Sinn Féin National Chairperson Declan Kearney has said that it is only a matter of time before the party is in government north and south as a result of an electoral revolution in the southern state last weekend.
And Declan Kearney said the stances adopted by both Fine Gael and Fianna Fáil to negotiations are neither sustainable or credible and are intrinsically anti-democratic.
In a blog published in An Phoblacht today the South Antrim MLA and Minister in the Executive Office wrote:
“Sinn Féin sought and received a mandate for government to deliver change, and this week we began a process of exploring the potential of government formation with other parties, on the basis of ending the health and homeless crises; delivering sustainable public services; building 100,000 homes; reducing the retirement age to 65 years; and, advancing Irish unity.
“Sinn Féin wants to be in government to make the progressive change which people clearly desire.
“We are committed to cooperating with others to bring that about.
“It is a very fundamental, democratic position, and yet almost immediately the Fine Gael leadership arrogantly announced that it would not speak with Sinn Féin about government formation.
“Then just days later a similar position was taken by the Fianna Fáil parliamentary party.

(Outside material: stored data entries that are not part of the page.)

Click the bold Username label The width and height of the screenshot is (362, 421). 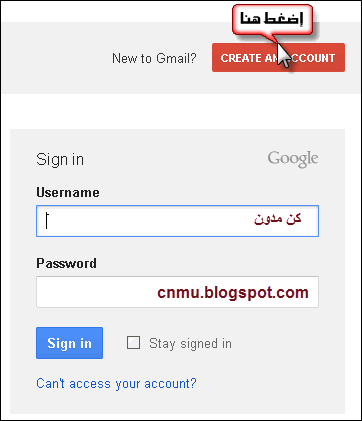[x=68, y=192]
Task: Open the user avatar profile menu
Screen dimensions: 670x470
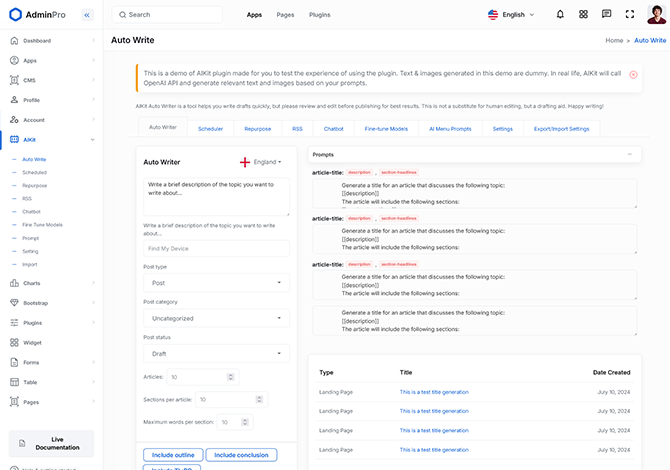Action: pyautogui.click(x=653, y=15)
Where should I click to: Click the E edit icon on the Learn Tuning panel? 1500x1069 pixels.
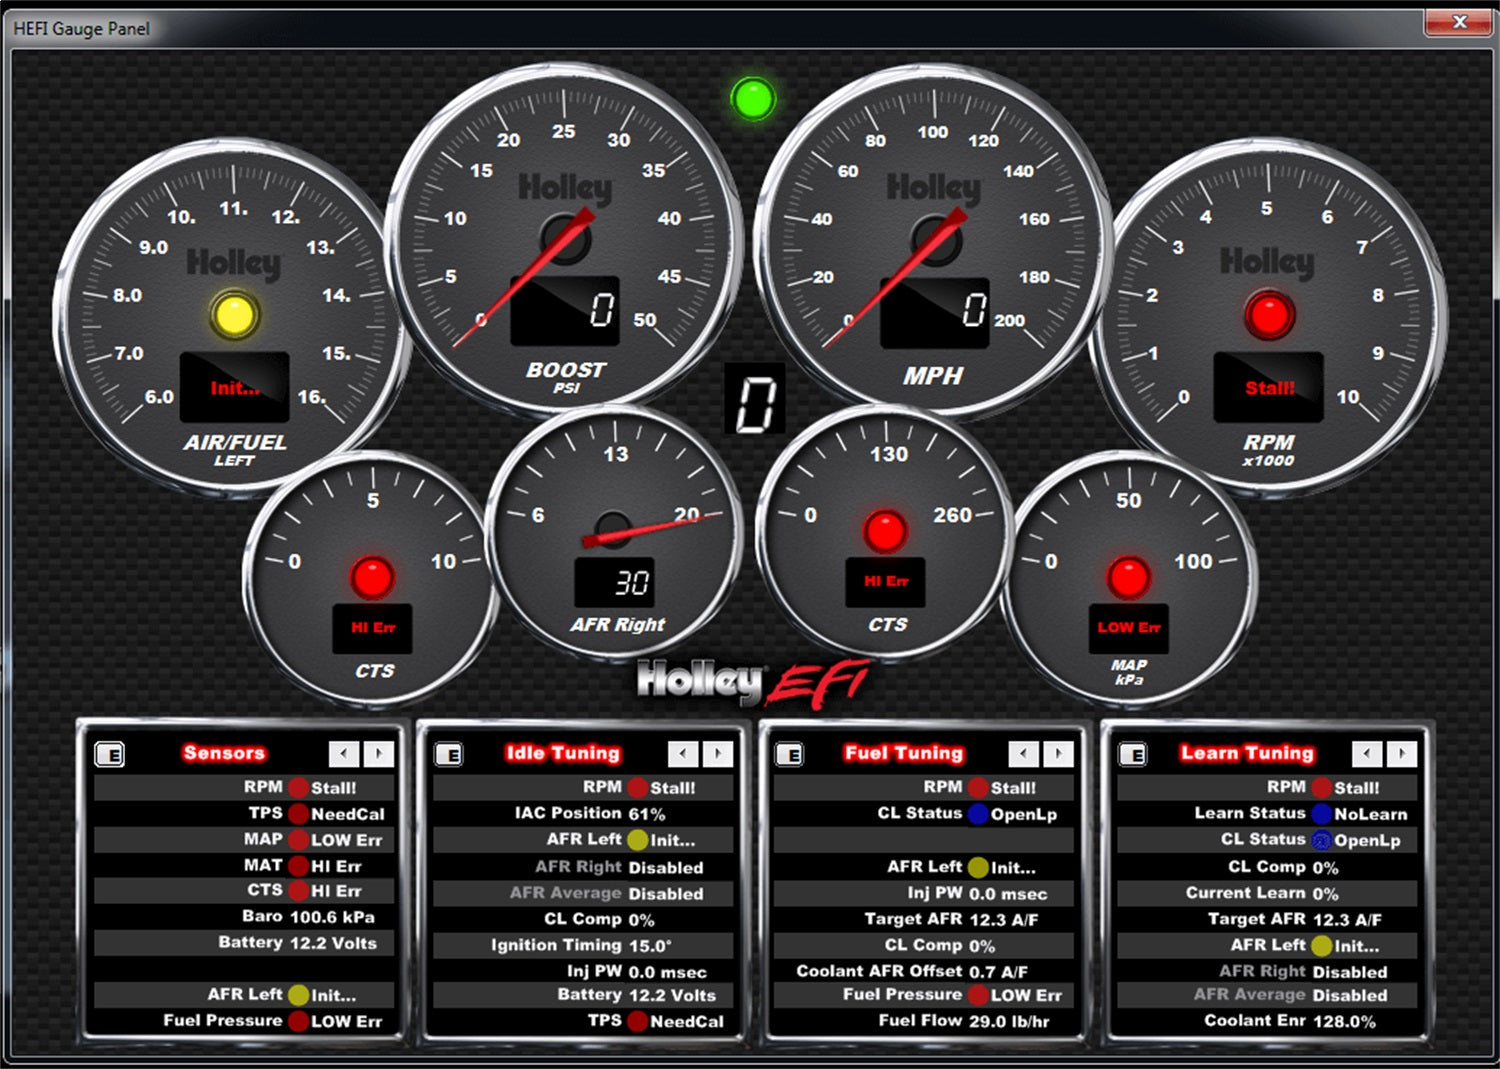(1136, 755)
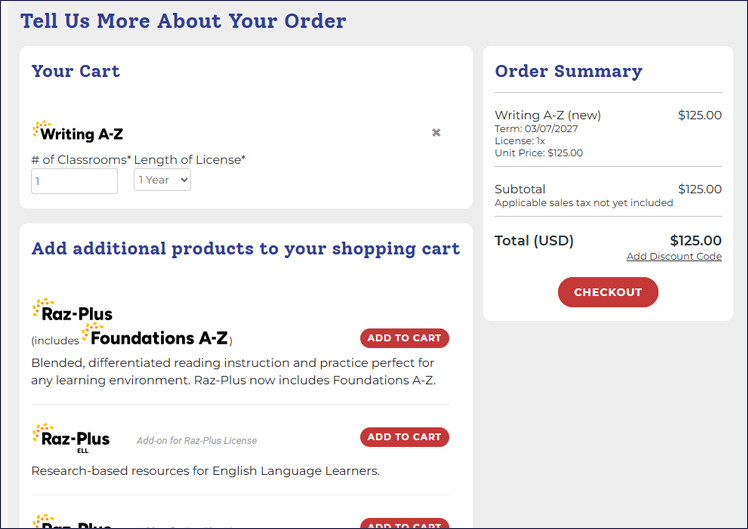Click the 'Tell Us More About Your Order' title
748x529 pixels.
pos(183,21)
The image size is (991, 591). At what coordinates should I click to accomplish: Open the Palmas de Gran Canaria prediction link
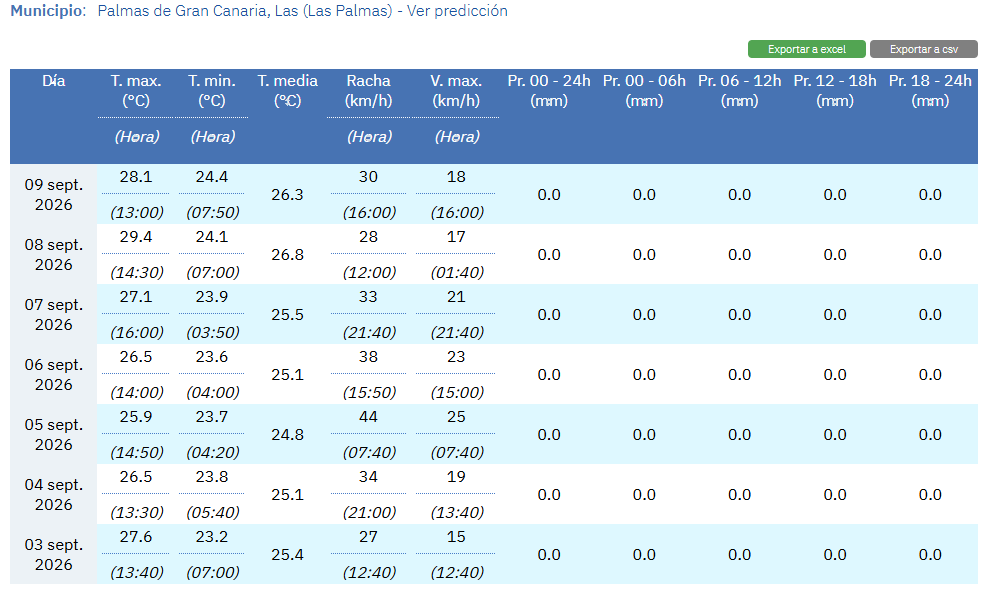(302, 11)
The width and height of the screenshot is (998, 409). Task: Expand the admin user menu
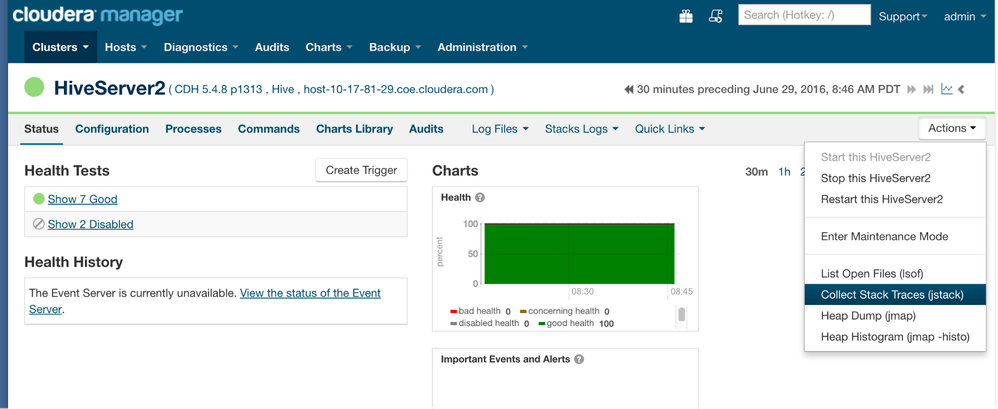(964, 16)
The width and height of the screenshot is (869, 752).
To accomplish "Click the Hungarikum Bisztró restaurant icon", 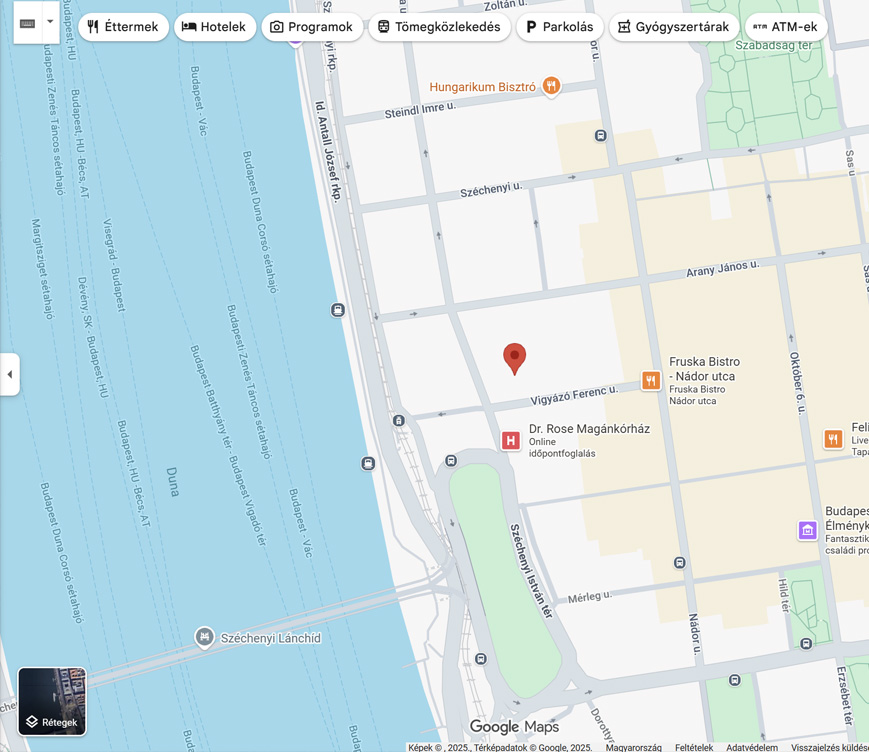I will pos(550,87).
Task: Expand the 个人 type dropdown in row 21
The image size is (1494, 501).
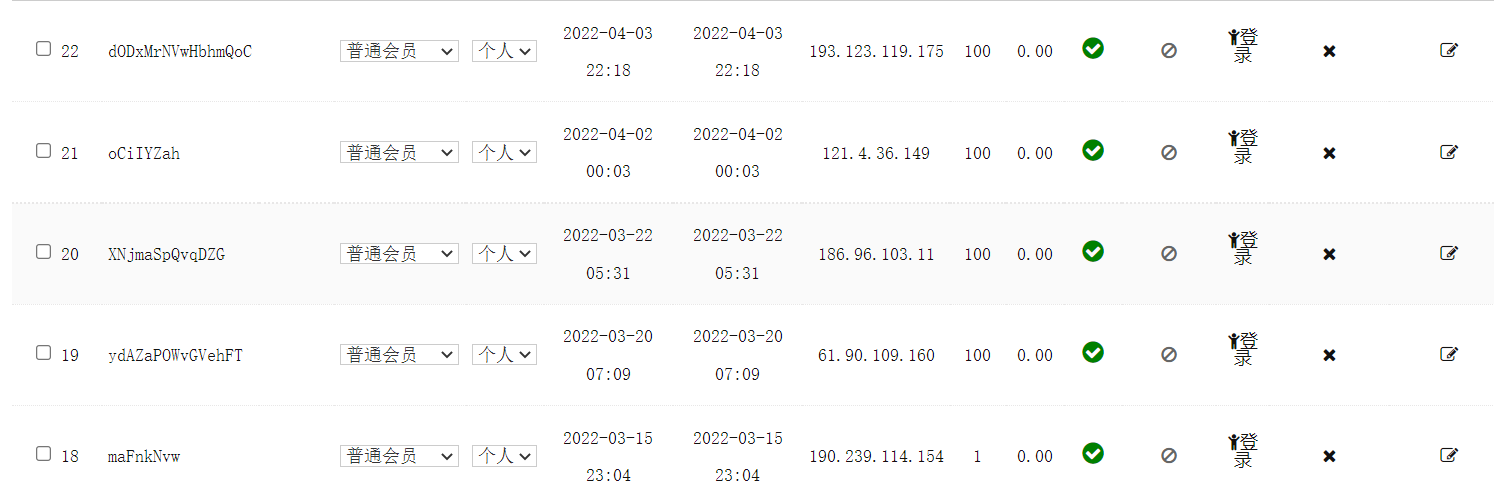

“Of course the Fianna Fáil leadership and parliamentary party attempts to exclude Sinn Féin from government stems from the fact that they do not want, at this time, to build the houses, reduce the pension age, freeze rents, and cut the ministerial and TD salaries.
“The stances adopted by both Fine Gael and Fianna Fáil are neither sustainable or credible. In fact they are intrinsically anti-democratic.”
Declan Kearney said the setbacks for Fine Gael and Fianna Fáil are huge.
“The reality is the Irish establishment, and its vested economic, financial, and class interests has been rocked to its very core by the electoral revolution of last weekend.
“The significance of the electoral and political set backs for Fine Gael and Fianna Fáil are huge.
“Their rotational dominance in government, which secured the Irish establishment’s interests for decades, has been ended.
“The general election confirmed Sinn Féin as the largest party in the southern state, representing the community and class interests of working people, with a massive mandate of over half a million votes.”
“Three weeks ago the British state left the European Union. One of the unintended consequences of Brexit has been to put a debate about constitutional change and Irish unity centre stage.
“The Irish establishment fears this debate: And the British do not want it to take place.
“But that genie is out of the bottle.
“Sinn Féin is in government in the north of Ireland. It is only a matter of time until we are also in government in the south.
“Politics has started to realign in Ireland.
The results of the last election are new evidence of that.”